I am using milestone levelling for my players. So almost impossible to tell, how much time will it take for levelling up.
Until now we have played 16 days ingame over 7 session with ~6 hours gaming time and my players leveled up from 1 to 4. Will take probably 2-3 more sessions for level 5, which can be anything from a couple of days up to some weeks ingame, depending on what the players are going to do.
It is going to vary based on the rules the DM uses and the kinds of challenges you face.
5e is a much faster pace than older editions (something it carried over from 4e or maybe 3/3.5e). I haven't played older editions, but some things I've heard was turns were much longer than 6 seconds and short and long rests were a day and week respectively, not 1-8 hours.
Low levels could reasonably level up every day or 2 depending on encounters, higher levels would take longer but could still be every few weeks (given that could be as many as 14 medium-hard encounters a week).
As DJC says, resting makes the biggest difference in time, imo. Now with full hp after 8 hours, its really easy to take a long rest and go out again. in 1e, iirc, it was 1hp per day you recovered, non-magically, and maybe there was something about it being 2 per day if it was a comfortable bed as opposed to camping. So it was common to need a week or two between heading out into the dungeon again at low levels. I think the difference in play ends up being kind of negligible, since we didn't exactly role play the two weeks in town, just more like said, we spend two weeks in town and now lets go. In theory, there was more time for characters to bond and do things in town, but in reality, we didn't. (at least that was my experience. I'm sure it was different for others.)
In a non-stop door-kicking campaign with full adventuring days with average combat encounters, I think 1-20 takes somewhere between 30-40 days, depending on if you allow players to level up mid-day or not.

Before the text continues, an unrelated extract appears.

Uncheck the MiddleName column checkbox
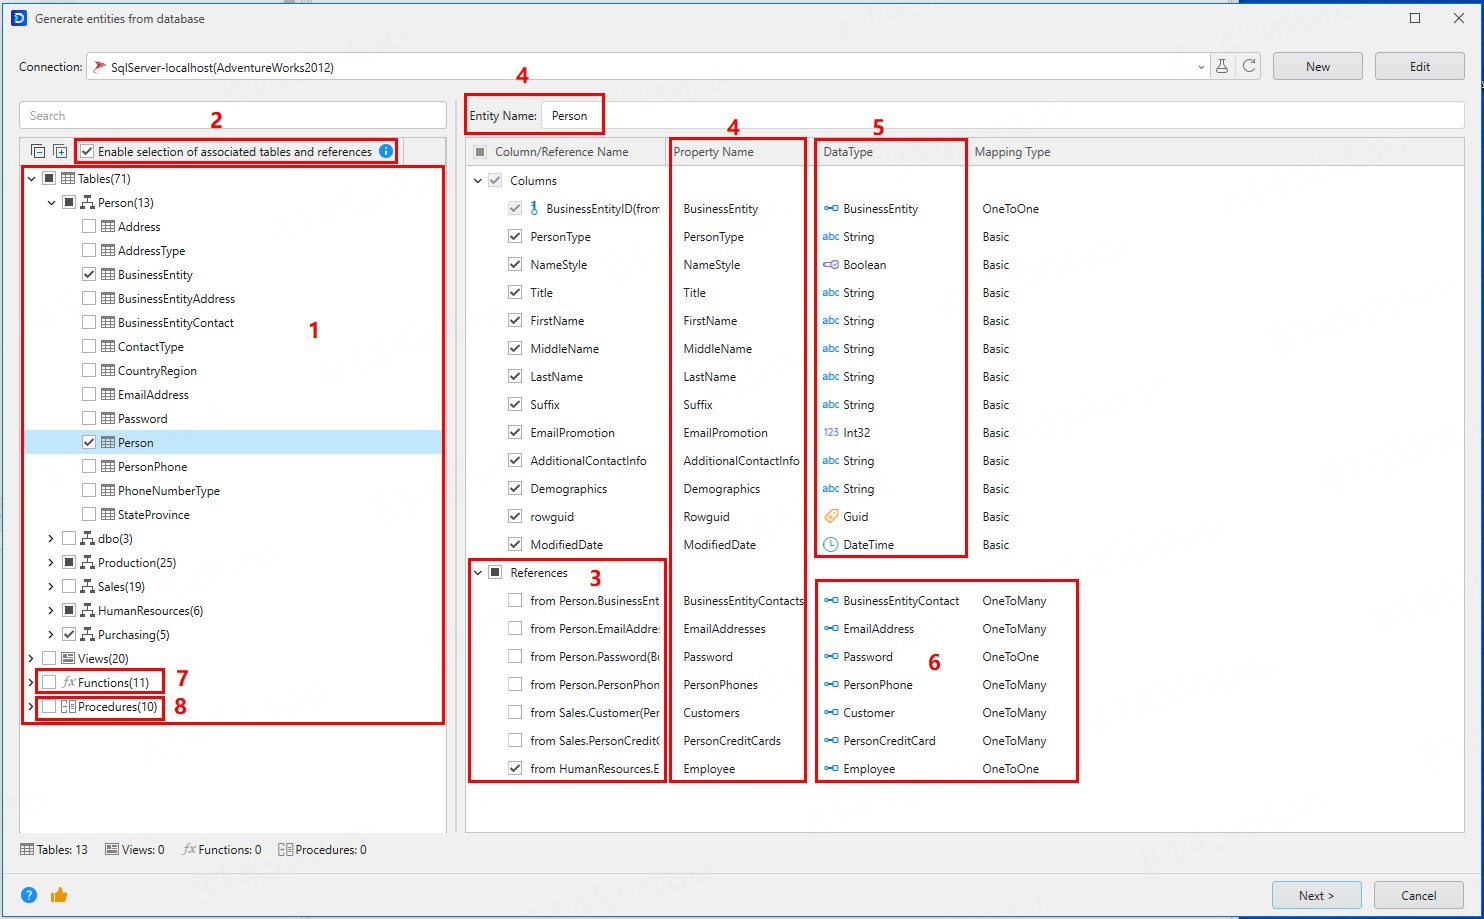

That can be sped up by throwing incredibly tough encounters at players, but realistically I think most parties would go slower than that because their campaign has some semblance of pacing. There are things like travel, downtime, information gathering, and just general roleplaying that will often result in a slower leveling speed.
I get that in 5e its alot more variable than the previous editions, but how do you guys work out the way you pace things? do you prefer the sprint or the crawl or a mix at different points?
I try and make tier 1 play last a season in game, I make the other tiers last progressively long, tier 2 is 1 level per year in-game, tier 3 is 2-3 years per level and tier 4 is 5 years per level. I usually work something in for the shorter lived races to stay alive if they game gets into tier 4 play and its needed.
My group used the gritty realism rest rules so a short rest is 8 hours and a long rest is 7 days for health, abilities and spell slots recharge as normal. When someone levels they have to seek out training to gain new class abilities or ASI/Feats.
As with most things in life, there is a Top-Down approach (Narrative), and a Bottom-Up approach (Empirical).
For the Top-Down approach, start with your expectations for the group.
How long do you want the campaign to last?
How well can your players delay gratification?
What level range do you intend to play through?
Do you want growth to be linear or logarithmic?
etc...
Crunch those numbers and build a roadmap for yourself. Plan you encounters accordingly.
For the Bottom-Up approach, start with World Building.
What are your world demographics?
Are your players inherently powerful, or do they need to train like everyone else?
Are you going to use traditional rest rules, or use a variant rule to increase the difficulty?
Will your NPCs behave rationally? (Call reinforcements, flee, use their environment, learn from past experience...)
etc...
For this, there isn't much pacing to do. Your characters exist within a world, and they'll choose their own risk/reward ratio.
Generally speaking, any story should have ebbs and flows, otherwise it will get boring.